(Provided data)

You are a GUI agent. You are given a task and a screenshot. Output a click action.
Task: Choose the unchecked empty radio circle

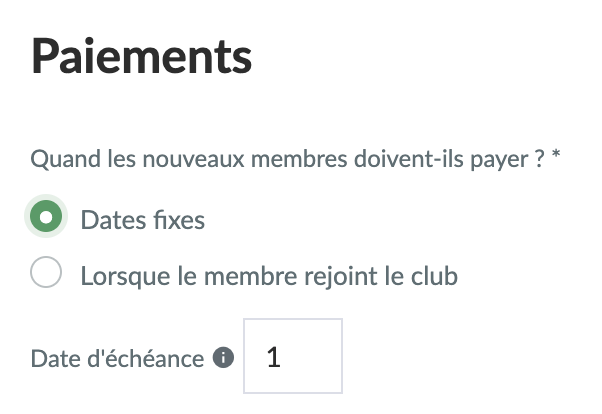tap(46, 272)
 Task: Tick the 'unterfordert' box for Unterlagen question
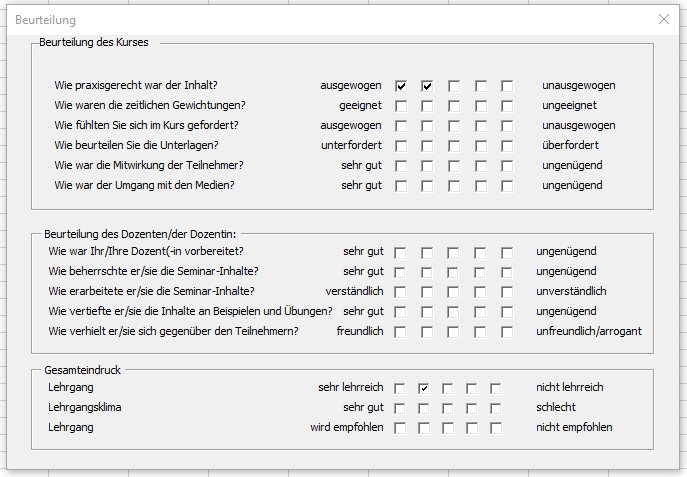[401, 146]
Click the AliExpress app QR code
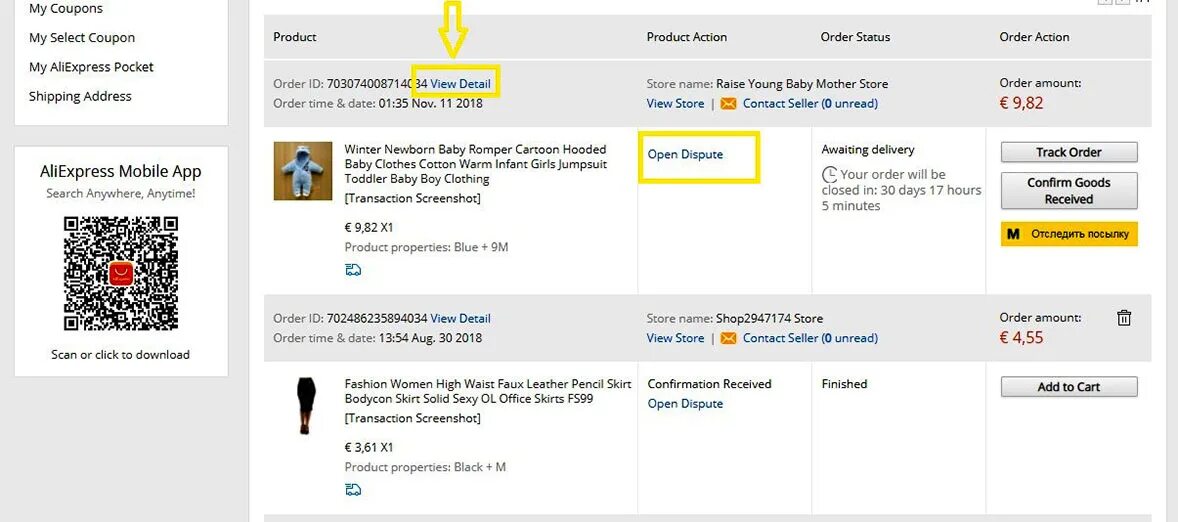Screen dimensions: 1178x522 point(121,273)
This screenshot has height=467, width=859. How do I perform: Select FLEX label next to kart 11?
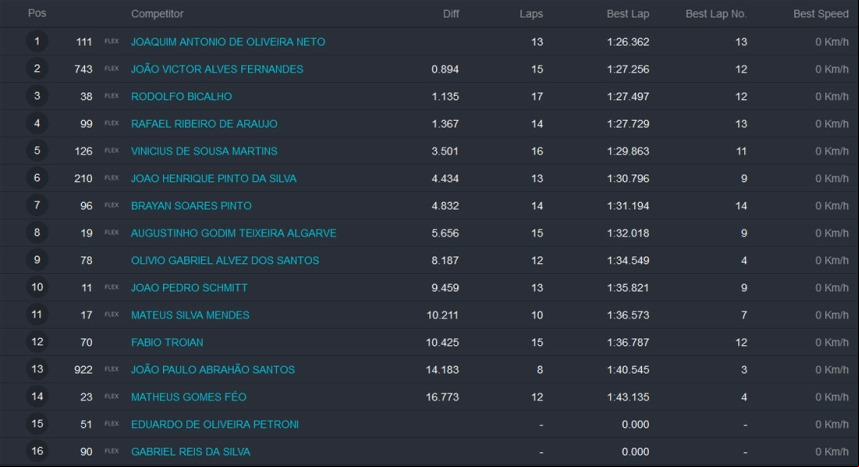pos(112,287)
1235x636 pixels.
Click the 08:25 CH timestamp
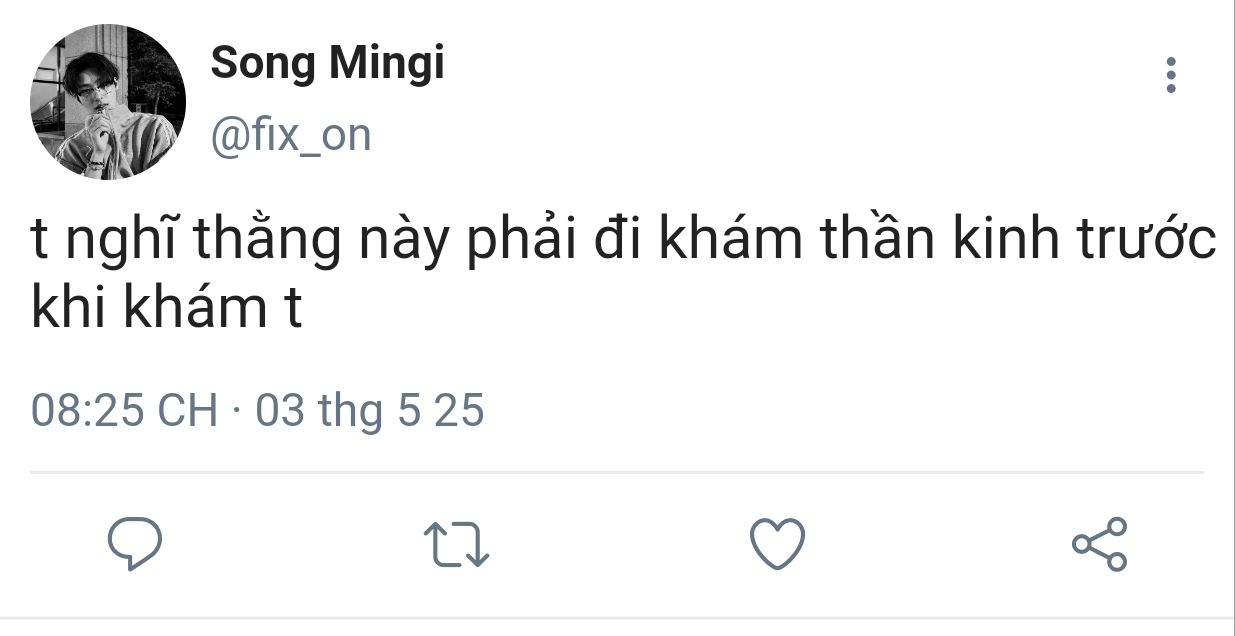pyautogui.click(x=124, y=411)
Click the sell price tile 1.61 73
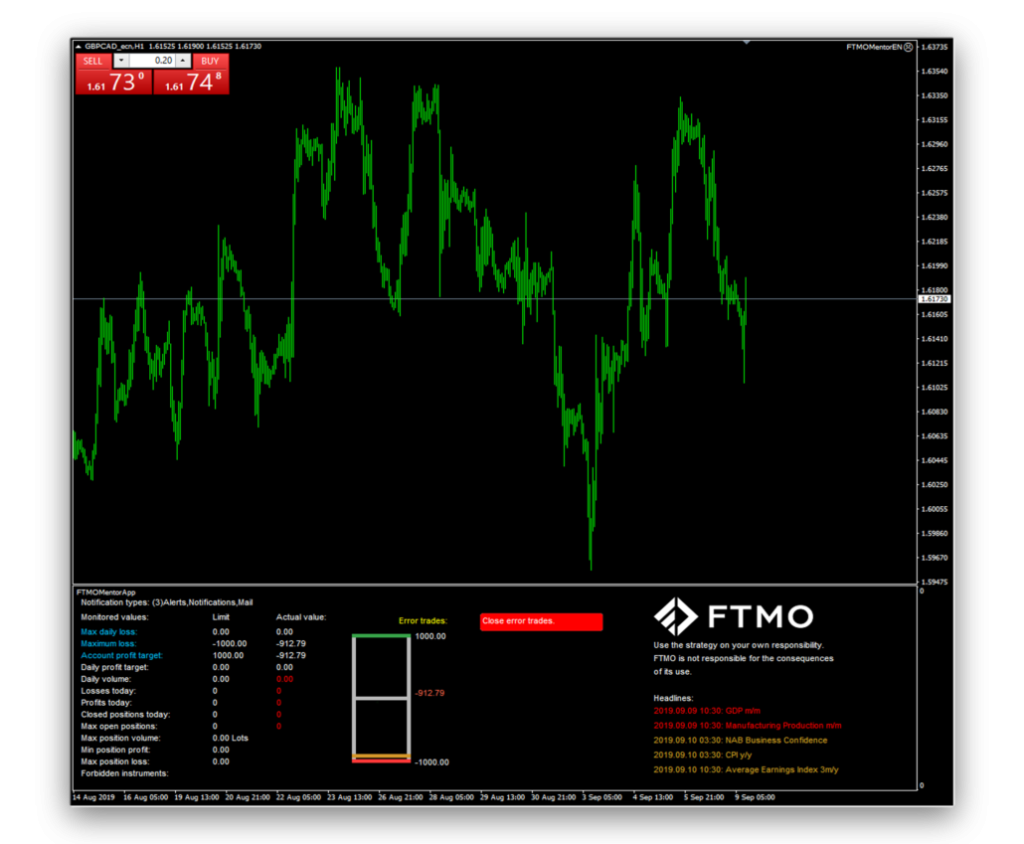The image size is (1024, 844). pyautogui.click(x=113, y=83)
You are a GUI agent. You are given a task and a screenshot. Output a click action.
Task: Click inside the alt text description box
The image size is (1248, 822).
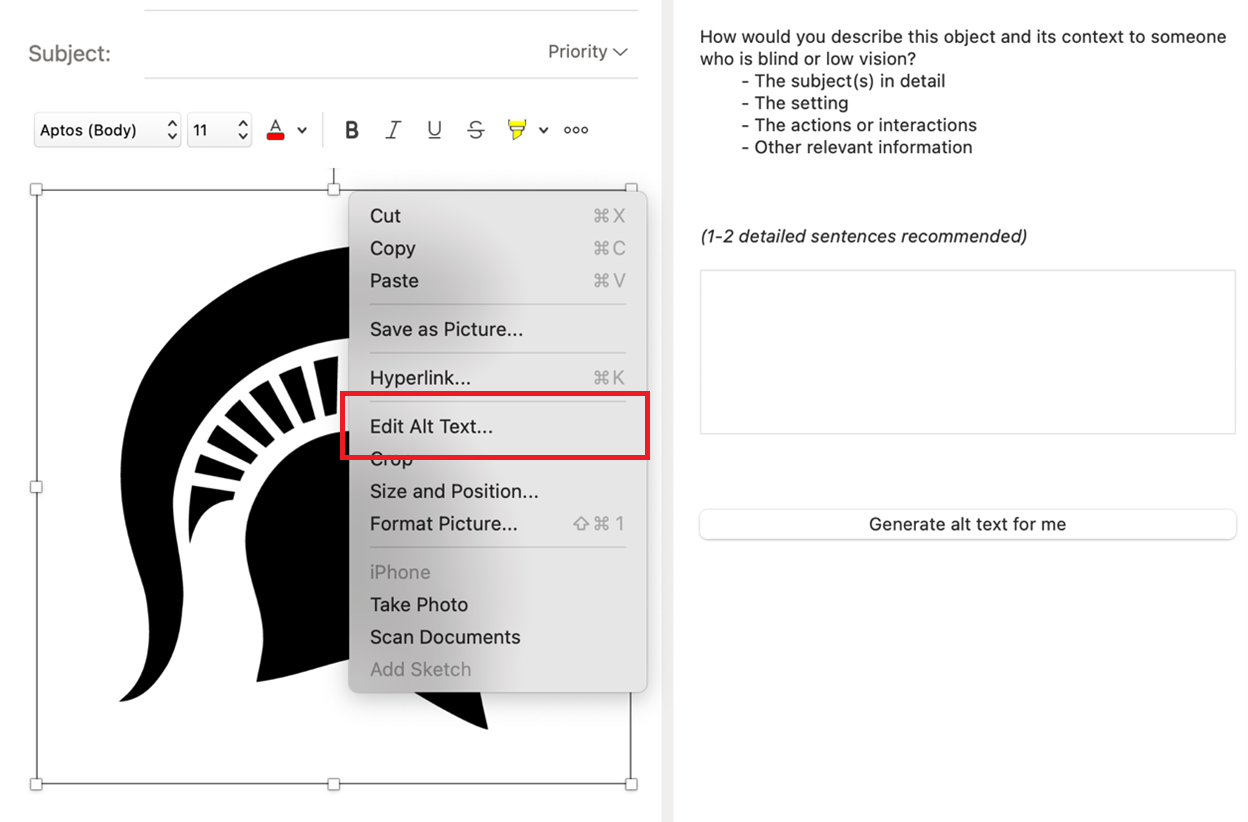967,352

(End Provided data)

> _Task to complete_
Once the pictures have been removed, reproduce each line of the material above exactly.

> _Task response_
You are a GUI agent. You are given a task and a screenshot. Output a click action.
Task: Choose the unchecked empty radio circle

tap(46, 272)
 Task: Tick the 'unterfordert' box for Unterlagen question
[401, 146]
Click the AliExpress app QR code
Screen dimensions: 1178x522 point(121,273)
This screenshot has height=467, width=859. How do I perform: Select FLEX label next to kart 11?
pos(112,287)
1235x636 pixels.
Click the 08:25 CH timestamp
pyautogui.click(x=124, y=411)
Click the sell price tile 1.61 73
The image size is (1024, 844). pyautogui.click(x=113, y=83)
You are a GUI agent. You are given a task and a screenshot. Output a click action.
Task: Click inside the alt text description box
The image size is (1248, 822).
967,352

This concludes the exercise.